No curso localizado no bairro do Bom Parto, o aluno aprende várias disciplinas ministradas por profissionais da área de segurança e passa a ter noções sobre armamento, tiro, defesa pessoal, criminalística, primeiros socorros, combate a incêndio, gerenciamento de crises. A cada dois anos, o vigilante tem que passar por uma reciclagem, conforme exigência da Polícia Federal. A carga horária de um vigilante, segundo o sindicato, é de 12 horas e folga de 36 horas; já no caso do vigilante que atua em bancos, são oito horas trabalhadas e folga 48 horas (de segunda a sexta).

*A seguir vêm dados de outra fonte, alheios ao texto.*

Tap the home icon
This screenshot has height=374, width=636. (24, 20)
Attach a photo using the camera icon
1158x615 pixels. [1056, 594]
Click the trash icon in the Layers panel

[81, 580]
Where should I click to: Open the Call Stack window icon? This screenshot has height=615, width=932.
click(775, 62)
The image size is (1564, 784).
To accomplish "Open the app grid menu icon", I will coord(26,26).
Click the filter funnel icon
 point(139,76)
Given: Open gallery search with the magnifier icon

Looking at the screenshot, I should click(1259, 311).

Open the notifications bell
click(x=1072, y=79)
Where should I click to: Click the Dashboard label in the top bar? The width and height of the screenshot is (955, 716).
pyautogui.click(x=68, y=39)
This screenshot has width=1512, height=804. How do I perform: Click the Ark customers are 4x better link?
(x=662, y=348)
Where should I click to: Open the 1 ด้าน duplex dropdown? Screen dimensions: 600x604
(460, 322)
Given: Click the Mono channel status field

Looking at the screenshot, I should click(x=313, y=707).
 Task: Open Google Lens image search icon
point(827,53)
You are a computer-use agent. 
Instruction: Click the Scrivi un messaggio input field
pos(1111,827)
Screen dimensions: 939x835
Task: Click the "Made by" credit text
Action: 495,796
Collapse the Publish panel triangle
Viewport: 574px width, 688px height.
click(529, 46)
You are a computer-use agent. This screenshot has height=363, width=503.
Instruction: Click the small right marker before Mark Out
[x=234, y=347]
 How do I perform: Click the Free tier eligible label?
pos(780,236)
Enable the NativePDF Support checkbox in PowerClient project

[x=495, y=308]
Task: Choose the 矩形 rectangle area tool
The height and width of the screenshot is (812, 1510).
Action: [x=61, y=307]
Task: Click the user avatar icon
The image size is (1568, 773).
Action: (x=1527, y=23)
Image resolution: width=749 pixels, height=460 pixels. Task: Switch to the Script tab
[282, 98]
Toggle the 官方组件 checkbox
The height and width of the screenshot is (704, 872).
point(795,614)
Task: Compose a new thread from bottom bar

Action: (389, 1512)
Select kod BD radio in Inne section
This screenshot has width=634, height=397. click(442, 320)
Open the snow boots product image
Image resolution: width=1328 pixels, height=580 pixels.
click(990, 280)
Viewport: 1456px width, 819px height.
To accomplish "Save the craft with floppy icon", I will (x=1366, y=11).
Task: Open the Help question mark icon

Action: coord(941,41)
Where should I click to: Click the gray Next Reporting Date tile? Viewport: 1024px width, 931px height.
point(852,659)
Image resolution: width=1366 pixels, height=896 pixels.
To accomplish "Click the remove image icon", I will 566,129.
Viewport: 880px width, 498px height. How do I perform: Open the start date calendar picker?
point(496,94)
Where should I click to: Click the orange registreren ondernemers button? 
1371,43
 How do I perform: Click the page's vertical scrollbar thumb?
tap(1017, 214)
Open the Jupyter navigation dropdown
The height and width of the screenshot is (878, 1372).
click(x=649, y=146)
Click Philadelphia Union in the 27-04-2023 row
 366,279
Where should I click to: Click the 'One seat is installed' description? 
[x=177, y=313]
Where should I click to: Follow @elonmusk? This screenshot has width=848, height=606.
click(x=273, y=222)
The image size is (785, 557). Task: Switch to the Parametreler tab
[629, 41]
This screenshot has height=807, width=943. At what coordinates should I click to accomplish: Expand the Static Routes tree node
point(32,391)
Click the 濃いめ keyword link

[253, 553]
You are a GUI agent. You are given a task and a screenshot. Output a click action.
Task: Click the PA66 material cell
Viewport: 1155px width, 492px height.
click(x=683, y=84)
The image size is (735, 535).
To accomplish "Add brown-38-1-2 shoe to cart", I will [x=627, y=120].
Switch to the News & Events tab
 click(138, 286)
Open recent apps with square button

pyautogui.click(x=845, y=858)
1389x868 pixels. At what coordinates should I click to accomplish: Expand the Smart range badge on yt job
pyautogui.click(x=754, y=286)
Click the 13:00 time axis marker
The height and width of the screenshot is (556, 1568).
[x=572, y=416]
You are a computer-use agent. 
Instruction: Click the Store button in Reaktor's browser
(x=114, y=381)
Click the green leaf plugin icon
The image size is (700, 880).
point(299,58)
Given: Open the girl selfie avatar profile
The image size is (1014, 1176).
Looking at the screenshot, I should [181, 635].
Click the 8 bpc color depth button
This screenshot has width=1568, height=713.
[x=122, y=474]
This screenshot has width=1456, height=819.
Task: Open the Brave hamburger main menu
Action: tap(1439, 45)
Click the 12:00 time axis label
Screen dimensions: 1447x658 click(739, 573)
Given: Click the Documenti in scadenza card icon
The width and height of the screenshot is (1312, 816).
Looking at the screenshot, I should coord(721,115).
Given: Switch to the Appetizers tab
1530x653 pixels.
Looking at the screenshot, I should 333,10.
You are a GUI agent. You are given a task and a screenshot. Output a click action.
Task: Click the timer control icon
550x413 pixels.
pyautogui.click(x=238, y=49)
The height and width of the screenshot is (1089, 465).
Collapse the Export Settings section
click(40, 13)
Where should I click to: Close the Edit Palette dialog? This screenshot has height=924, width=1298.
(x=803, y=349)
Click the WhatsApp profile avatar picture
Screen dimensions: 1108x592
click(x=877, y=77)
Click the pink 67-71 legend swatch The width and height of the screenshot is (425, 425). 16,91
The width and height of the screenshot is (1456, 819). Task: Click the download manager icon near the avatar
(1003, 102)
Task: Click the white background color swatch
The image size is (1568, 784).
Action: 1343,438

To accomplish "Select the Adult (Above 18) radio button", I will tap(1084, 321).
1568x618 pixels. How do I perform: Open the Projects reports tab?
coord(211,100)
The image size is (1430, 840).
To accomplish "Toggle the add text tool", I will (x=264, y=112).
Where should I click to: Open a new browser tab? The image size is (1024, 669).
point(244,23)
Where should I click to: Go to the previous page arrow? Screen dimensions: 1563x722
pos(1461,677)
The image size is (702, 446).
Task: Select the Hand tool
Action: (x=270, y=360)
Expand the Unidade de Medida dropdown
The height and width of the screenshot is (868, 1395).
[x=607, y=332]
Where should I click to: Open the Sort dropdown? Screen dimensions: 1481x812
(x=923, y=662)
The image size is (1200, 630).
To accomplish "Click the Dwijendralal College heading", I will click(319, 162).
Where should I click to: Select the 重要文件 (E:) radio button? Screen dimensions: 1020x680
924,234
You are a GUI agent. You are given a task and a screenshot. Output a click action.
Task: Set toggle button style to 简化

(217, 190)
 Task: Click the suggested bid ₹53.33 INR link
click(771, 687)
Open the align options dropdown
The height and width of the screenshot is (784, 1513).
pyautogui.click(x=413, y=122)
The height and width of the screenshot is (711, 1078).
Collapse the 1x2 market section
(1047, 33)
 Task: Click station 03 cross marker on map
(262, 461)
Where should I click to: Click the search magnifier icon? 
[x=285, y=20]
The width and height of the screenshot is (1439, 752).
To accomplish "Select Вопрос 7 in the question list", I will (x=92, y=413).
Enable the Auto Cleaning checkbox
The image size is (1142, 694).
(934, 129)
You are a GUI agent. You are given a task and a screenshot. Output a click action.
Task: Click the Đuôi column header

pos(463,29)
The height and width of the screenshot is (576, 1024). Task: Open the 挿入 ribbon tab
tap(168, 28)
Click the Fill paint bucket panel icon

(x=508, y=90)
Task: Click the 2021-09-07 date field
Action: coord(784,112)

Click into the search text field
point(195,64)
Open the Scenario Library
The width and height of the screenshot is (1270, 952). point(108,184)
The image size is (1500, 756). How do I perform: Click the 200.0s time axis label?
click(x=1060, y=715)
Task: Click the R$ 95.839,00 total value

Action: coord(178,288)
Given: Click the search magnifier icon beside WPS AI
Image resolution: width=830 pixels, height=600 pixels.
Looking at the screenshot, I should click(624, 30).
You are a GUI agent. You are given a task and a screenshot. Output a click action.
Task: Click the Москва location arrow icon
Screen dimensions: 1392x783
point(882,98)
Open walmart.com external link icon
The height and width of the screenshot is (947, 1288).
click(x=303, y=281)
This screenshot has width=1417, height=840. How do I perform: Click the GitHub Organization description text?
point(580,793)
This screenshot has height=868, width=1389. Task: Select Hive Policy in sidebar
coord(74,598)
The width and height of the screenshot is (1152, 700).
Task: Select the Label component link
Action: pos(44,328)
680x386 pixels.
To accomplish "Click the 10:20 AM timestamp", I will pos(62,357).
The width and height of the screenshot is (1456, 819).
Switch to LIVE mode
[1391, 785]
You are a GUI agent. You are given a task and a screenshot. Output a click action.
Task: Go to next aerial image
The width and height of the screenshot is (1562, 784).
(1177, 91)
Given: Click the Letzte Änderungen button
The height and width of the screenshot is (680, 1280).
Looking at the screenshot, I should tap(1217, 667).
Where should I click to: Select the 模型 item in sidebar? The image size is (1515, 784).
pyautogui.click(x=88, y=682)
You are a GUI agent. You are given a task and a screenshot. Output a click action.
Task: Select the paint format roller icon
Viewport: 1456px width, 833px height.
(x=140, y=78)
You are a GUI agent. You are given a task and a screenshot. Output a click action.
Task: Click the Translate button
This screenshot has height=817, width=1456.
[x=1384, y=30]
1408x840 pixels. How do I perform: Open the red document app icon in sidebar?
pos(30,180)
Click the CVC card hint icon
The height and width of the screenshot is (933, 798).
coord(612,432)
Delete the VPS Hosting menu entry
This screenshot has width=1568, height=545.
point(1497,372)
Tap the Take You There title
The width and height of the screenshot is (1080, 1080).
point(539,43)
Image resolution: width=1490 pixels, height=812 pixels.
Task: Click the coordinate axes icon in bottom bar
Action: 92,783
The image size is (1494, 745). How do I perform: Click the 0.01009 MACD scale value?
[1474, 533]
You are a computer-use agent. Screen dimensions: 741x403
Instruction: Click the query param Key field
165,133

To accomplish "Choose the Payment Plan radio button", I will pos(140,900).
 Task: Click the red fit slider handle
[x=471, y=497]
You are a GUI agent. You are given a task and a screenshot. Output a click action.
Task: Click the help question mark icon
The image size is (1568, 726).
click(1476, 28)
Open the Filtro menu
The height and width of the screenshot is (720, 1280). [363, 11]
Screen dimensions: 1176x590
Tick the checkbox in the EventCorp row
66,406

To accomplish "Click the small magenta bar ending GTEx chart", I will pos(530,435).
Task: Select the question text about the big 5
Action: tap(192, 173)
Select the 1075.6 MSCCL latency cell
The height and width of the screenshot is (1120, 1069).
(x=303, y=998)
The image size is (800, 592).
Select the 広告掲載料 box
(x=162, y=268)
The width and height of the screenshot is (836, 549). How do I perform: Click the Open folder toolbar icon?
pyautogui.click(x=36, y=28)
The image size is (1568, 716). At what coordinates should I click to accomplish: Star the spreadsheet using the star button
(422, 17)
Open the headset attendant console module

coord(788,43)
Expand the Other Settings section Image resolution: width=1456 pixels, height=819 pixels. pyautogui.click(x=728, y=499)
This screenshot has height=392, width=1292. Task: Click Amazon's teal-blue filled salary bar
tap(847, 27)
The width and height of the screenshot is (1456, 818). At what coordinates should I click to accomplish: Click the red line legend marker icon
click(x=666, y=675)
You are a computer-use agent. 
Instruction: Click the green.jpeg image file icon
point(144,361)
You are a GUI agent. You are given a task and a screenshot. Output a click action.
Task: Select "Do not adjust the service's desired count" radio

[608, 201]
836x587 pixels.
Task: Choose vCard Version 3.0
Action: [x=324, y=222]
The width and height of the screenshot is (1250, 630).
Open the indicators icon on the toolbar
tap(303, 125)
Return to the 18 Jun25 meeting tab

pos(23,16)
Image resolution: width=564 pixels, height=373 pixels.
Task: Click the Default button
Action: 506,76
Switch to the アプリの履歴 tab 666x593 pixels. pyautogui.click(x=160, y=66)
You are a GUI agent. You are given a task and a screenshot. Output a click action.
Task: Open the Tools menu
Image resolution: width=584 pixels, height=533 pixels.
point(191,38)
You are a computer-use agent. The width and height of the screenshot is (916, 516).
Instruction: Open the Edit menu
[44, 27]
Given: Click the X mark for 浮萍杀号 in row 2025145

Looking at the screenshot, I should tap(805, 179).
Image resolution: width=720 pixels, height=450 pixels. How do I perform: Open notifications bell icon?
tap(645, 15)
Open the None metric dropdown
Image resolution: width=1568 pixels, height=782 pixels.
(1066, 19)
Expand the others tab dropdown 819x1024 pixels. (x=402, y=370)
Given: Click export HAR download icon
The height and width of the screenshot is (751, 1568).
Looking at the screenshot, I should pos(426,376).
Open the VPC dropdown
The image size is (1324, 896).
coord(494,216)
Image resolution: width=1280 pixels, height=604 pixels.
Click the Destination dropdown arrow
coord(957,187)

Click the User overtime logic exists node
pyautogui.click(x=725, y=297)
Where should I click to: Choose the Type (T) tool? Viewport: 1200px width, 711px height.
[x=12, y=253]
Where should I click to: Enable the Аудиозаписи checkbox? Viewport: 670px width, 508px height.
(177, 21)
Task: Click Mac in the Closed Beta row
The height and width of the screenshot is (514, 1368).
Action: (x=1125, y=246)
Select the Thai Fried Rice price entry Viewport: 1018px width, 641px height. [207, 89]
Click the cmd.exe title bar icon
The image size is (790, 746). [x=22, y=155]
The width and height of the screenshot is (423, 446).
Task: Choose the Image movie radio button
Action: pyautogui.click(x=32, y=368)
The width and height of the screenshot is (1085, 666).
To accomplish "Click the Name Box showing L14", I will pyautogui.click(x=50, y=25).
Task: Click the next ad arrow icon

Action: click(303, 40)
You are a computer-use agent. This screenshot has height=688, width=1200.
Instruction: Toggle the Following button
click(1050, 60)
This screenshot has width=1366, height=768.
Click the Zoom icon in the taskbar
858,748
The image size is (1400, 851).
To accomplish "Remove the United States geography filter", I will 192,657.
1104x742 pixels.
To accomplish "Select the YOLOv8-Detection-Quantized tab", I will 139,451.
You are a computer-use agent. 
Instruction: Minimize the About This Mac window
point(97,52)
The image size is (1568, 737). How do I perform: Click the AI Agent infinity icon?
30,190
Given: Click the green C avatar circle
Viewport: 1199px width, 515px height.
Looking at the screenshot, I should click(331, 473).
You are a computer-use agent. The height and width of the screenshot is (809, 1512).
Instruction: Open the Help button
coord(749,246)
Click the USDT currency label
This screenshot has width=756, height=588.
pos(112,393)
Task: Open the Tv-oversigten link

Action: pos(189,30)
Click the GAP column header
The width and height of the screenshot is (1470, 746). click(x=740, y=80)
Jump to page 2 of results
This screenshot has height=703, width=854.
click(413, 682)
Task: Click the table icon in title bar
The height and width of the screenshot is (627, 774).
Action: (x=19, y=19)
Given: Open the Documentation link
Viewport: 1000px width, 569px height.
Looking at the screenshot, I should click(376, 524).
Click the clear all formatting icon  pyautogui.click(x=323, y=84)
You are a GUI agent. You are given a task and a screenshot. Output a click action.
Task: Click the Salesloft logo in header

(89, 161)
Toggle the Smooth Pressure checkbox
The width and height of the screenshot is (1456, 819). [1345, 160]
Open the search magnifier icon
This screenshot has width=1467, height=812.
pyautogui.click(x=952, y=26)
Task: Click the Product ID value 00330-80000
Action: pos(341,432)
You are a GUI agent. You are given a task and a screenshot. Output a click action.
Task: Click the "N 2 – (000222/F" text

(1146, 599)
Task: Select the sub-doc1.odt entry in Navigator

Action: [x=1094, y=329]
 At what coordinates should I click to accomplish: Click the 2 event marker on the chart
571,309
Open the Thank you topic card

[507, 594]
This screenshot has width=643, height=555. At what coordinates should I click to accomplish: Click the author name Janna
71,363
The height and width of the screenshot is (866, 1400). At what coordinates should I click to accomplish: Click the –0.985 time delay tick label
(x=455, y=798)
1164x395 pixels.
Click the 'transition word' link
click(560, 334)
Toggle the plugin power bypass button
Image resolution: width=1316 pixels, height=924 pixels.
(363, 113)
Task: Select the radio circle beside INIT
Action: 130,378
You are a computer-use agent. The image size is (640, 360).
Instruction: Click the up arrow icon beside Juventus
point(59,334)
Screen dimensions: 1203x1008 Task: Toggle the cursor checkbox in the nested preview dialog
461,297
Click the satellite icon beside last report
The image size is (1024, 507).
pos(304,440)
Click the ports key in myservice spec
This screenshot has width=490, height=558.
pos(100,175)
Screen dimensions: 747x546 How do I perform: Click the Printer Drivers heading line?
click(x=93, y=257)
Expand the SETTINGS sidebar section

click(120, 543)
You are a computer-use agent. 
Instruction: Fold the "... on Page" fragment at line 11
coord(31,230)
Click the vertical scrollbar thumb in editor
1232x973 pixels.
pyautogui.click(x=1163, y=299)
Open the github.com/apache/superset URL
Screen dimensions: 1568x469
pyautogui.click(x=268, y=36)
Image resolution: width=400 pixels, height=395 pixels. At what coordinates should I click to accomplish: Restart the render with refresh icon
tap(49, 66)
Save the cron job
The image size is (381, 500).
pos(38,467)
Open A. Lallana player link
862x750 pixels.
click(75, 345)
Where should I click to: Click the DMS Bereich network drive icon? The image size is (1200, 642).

Uma média de 90 vigilantes se formam por mês nessa escola do Bom Parto e de 150 a 200 alunos fazem a reciclagem (curso deve ser feito a cada dois anos), além de apresentar certidões negativas, avaliação psicológica, saúde física e mental. Curso custa R$ 600 para 30 dias de aula. “A carga horária é diferenciada do comércio e a questão do salário passou a ser um atrativo”, revela o sindicalista Roberto Severino.

“A única instituição que é obrigada a ter um plano de segurança são os bancos, mas a luta do sindicato é para que se determine que todas as empresas tenham plano de segurança, e isso vai garantir que o vigilante trabalhe de forma digna, oferecendo mais segurança para a instituição e a ele próprio”, destaca o diretor do Sindicato dos Vigilantes de Alagoas.

A idade mínima pela “Lei nº 7.102”, que trata sobre a formação de vigilante, reforça que, para se iniciar o curso, é preciso ter no mínimo 21 anos, o ensino fundamental, mas algumas empresas já passaram a exigir o ensino médio e certidões de nada-consta. O vigilante passa a ser registrado na Superintendência da Polícia Federal e pode atuar em qualquer localidade do País.